How to do it?:
Open the Rmarkdown file of this assignment (link) in Rstudio.
Right under each question, insert a code chunk (you can use the hotkey Ctrl + Alt + I to add a code chunk) and code the solution for the question.
Knit the rmarkdown file (hotkey: Ctrl + Alt + K) to export an html.
Publish the html file to your Githiub Page.
Submission: Submit the link on Github of the assignment to Blackboard.
Input: a data frame
Output: a data frame with all the missing of numeric variables replaced by the associated means.
Hint: Similar function
options(warn=-1)
library(tidyverse)
df = read_csv('titanic.csv')
sort(colSums(is.na(df)),decreasing = TRUE)
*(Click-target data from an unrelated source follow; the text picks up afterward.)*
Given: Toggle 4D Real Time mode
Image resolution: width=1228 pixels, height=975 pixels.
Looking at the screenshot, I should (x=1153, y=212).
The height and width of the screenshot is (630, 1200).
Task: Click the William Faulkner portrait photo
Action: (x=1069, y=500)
## Cabin Age Embarked PassengerId Survived Pclass
## 687 177 2 0 0 0
## Name Sex SibSp Parch Ticket Fare
## 0 0 0 0 0 0
mean_impute <- function(x)
{
#Make sure x has missing values
if(sum(is.na(x))>0)
{
# Find the mean of x
mean_of_x <- mean(x, na.rm = TRUE)
# Replace the missing by the mean
library(tidyr)
x <- replace_na(x, mean_of_x)
}
return(x)
}
numeric_impute <- function(d)
{
for (i in 1:length(d))
{
d[[i]] <- mean_impute(d[[i]])
}
return(d)
}
df = numeric_impute(df)
sort(colSums(is.na(df)),decreasing = TRUE)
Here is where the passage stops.